A titre d’exemple, on peut lire ici ou là que : « La femme a un très beau potentiel relationnel, elle est plutôt dans la conviction que dans «  l’imposition ». Le leadership au féminin s’inscrit davantage dans l’humain et l’équilibre. C’est la complémentarité qui permettra l’efficacité dans les entreprises. »[1]. Ou encore : « La femme veut aller de l'avant, est plus habitée, plus passionnée, moins cynique et est capable d'obtenir une forte adhésion… Ce n'est pas un animal politique à sang froid, comme l'homme. Elle est beaucoup plus concrète, portée sur les résultats. Elle est fidèle, loyale et intègre envers l'entreprise, contribue à faire grandir les leaders… » [2]. Avouons-le : la puissance des stéréotypes sur les hommes et les femmes, profondément inscrits dans notre culture, font que ces propos n’étonnent que rarement et apparaissent le plus souvent comme de louables tentatives d’ouvrir une plus grande place aux femmes dans les organisations.

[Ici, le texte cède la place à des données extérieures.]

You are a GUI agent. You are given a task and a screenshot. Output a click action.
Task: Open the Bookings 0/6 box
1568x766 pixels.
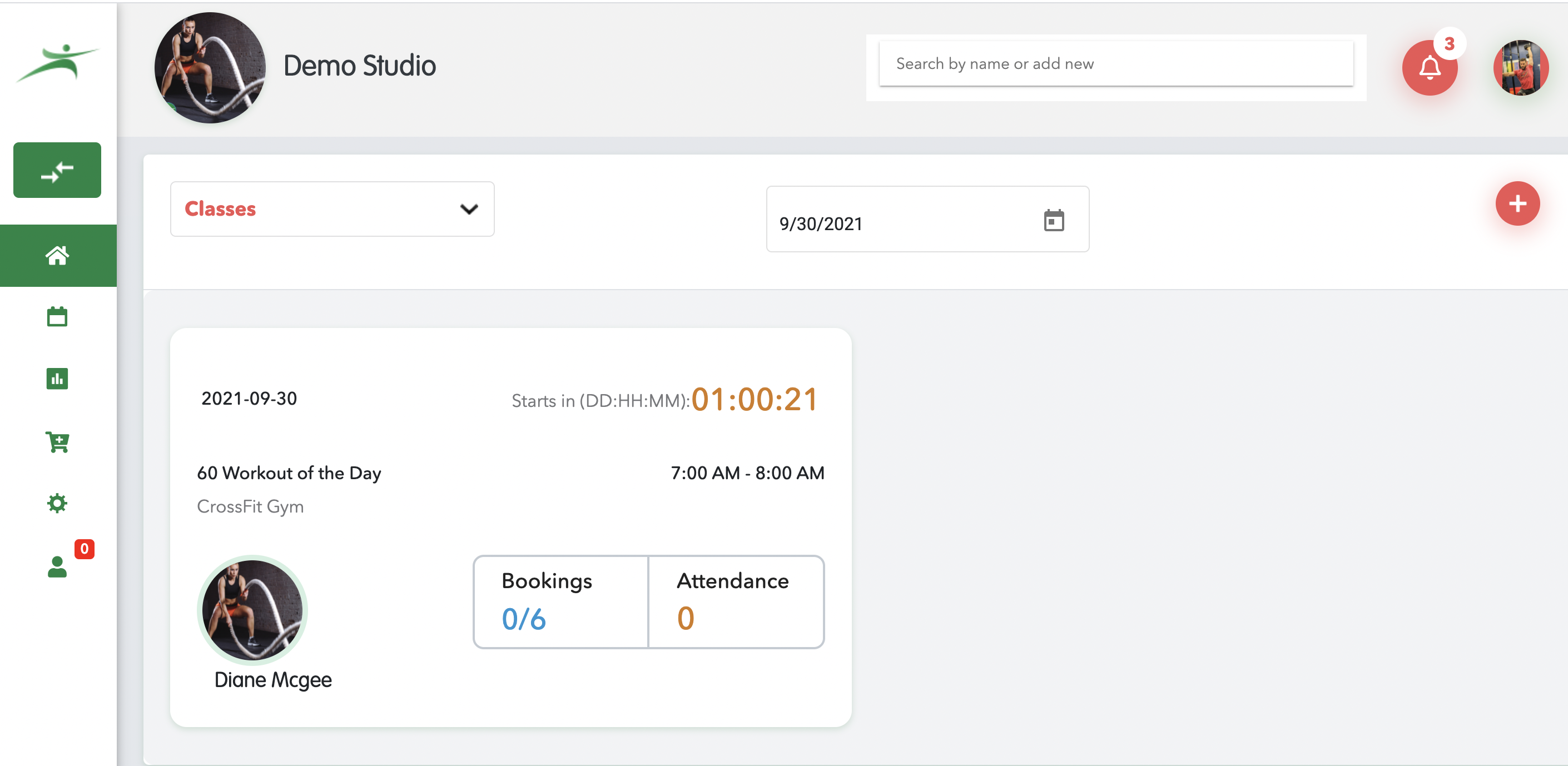[560, 601]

Pourtant, à vanter la sensibilité des femmes et leur plus grande attention aux autres (« potentiel relationnel, moins cynique »), ou leur compétences d’exécution (« concrète, fidèle, loyale et intègre »), on pourra contribuer, sans le vouloir, à justifier leur concentration dans les services de communication et de relations humaines. Ou dans des postes subalternes. Ou encore à expliquer leur rareté au sein des directions opérationnelles, financières, de la stratégie ou du produit et plus généralement aux postes à hautes responsabilités et forte image. La notion de complémentarité, en voulant reconnaître aux femmes des qualités professionnelles spécifiques, aboutit souvent à un nouveau sexisme, qui, s’il est généralement bienveillant comme le note Brigitte Grésy [3], n’en est pas moins encore et toujours un sexisme, certes moins visible, mais plus subtil et donc peut-être plus dangereux que celui qu’il souhait abolir.

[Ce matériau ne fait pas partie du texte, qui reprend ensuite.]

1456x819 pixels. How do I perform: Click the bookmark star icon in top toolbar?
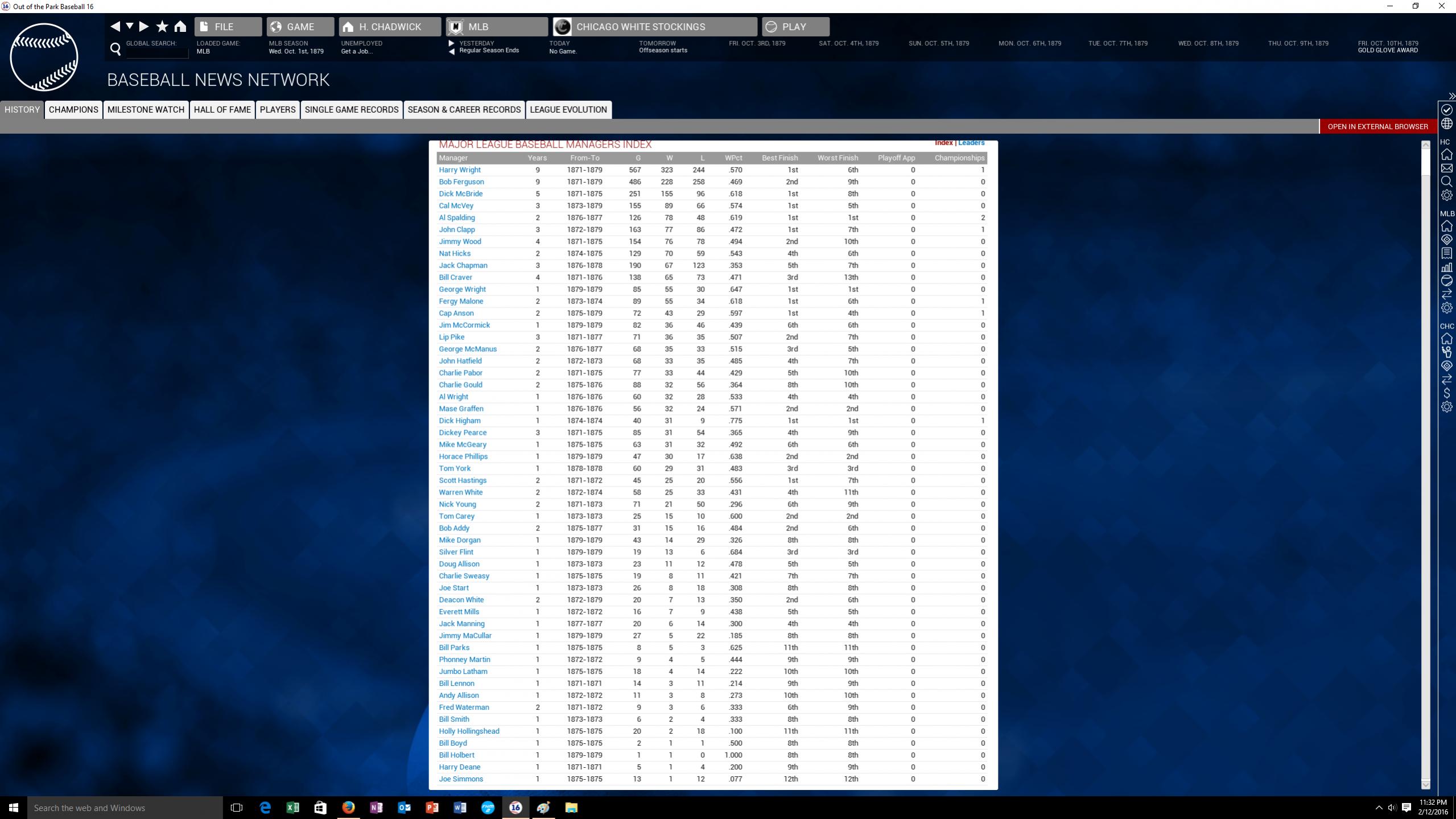(x=162, y=26)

L’ambivalence de cette notion de complémentarité peut aussi se rencontrer dans la promotion d’autres diversités, comme par exemple la diversité sociale ou des origines. Dans ce domaine, on peut en effet facilement adopter, sans y prendre garde, un discours qui tangente la condescendance sociale ou le racisme. De la même manière, en cherchant à valoriser l’apport des seniors, nous pouvons aboutir à ne leur réserver que des emplois de transmission, ou d’accompagnement, les écartant sans le vouloir de postes à fortes dynamiques personnelles, de même pour le handicap, l’orientation sexuelle, etc.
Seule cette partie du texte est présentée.